:: YOUR OBJECTIVE ::
Word for word, restate the entries that follow.

:: EXERCISE MATERIAL ::
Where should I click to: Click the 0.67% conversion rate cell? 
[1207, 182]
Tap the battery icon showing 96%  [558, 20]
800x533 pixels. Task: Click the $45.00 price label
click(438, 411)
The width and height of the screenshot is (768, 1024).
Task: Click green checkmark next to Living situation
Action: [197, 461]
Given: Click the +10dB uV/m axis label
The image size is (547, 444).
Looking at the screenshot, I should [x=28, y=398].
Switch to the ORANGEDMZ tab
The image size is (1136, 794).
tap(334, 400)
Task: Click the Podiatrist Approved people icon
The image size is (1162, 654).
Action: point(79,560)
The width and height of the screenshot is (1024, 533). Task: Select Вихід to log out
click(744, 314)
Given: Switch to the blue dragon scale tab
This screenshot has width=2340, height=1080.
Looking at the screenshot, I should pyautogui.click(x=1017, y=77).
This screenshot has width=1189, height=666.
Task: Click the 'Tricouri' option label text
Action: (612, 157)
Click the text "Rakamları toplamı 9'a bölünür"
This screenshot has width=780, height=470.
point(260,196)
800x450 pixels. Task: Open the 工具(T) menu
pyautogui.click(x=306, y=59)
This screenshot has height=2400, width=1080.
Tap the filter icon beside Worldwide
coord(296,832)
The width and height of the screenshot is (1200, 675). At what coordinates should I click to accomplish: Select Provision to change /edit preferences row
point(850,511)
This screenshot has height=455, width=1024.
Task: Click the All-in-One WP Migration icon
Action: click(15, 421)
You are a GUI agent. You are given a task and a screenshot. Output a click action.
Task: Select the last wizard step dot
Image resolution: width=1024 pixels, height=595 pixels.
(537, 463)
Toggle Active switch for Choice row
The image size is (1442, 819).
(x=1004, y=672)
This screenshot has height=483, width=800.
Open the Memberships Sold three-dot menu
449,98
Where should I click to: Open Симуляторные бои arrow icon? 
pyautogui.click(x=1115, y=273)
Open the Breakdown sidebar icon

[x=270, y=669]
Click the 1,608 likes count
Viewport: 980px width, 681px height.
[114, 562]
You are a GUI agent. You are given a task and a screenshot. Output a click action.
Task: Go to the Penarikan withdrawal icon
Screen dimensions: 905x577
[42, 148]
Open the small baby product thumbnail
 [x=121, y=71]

:: PROBLEM SOLUTION ::
Where should I click to: Click the 0.67% conversion rate cell? 
[1207, 182]
Tap the battery icon showing 96%  [558, 20]
800x533 pixels. Task: Click the $45.00 price label
click(438, 411)
The width and height of the screenshot is (768, 1024).
Task: Click green checkmark next to Living situation
Action: [197, 461]
Given: Click the +10dB uV/m axis label
The image size is (547, 444).
Looking at the screenshot, I should [x=28, y=398].
Switch to the ORANGEDMZ tab
The image size is (1136, 794).
tap(334, 400)
Task: Click the Podiatrist Approved people icon
The image size is (1162, 654).
Action: point(79,560)
The width and height of the screenshot is (1024, 533). Task: Select Вихід to log out
click(744, 314)
Given: Switch to the blue dragon scale tab
This screenshot has width=2340, height=1080.
Looking at the screenshot, I should pyautogui.click(x=1017, y=77).
This screenshot has width=1189, height=666.
Task: Click the 'Tricouri' option label text
Action: (612, 157)
Click the text "Rakamları toplamı 9'a bölünür"
This screenshot has width=780, height=470.
point(260,196)
800x450 pixels. Task: Open the 工具(T) menu
pyautogui.click(x=306, y=59)
This screenshot has height=2400, width=1080.
Tap the filter icon beside Worldwide
coord(296,832)
The width and height of the screenshot is (1200, 675). At what coordinates should I click to accomplish: Select Provision to change /edit preferences row
point(850,511)
This screenshot has height=455, width=1024.
Task: Click the All-in-One WP Migration icon
Action: click(15, 421)
You are a GUI agent. You are given a task and a screenshot. Output a click action.
Task: Select the last wizard step dot
Image resolution: width=1024 pixels, height=595 pixels.
(537, 463)
Toggle Active switch for Choice row
The image size is (1442, 819).
(x=1004, y=672)
This screenshot has height=483, width=800.
Open the Memberships Sold three-dot menu
449,98
Where should I click to: Open Симуляторные бои arrow icon? 
pyautogui.click(x=1115, y=273)
Open the Breakdown sidebar icon

[x=270, y=669]
Click the 1,608 likes count
Viewport: 980px width, 681px height.
[114, 562]
You are a GUI agent. You are given a task and a screenshot. Output a click action.
Task: Go to the Penarikan withdrawal icon
Screen dimensions: 905x577
[42, 148]
Open the small baby product thumbnail
 [x=121, y=71]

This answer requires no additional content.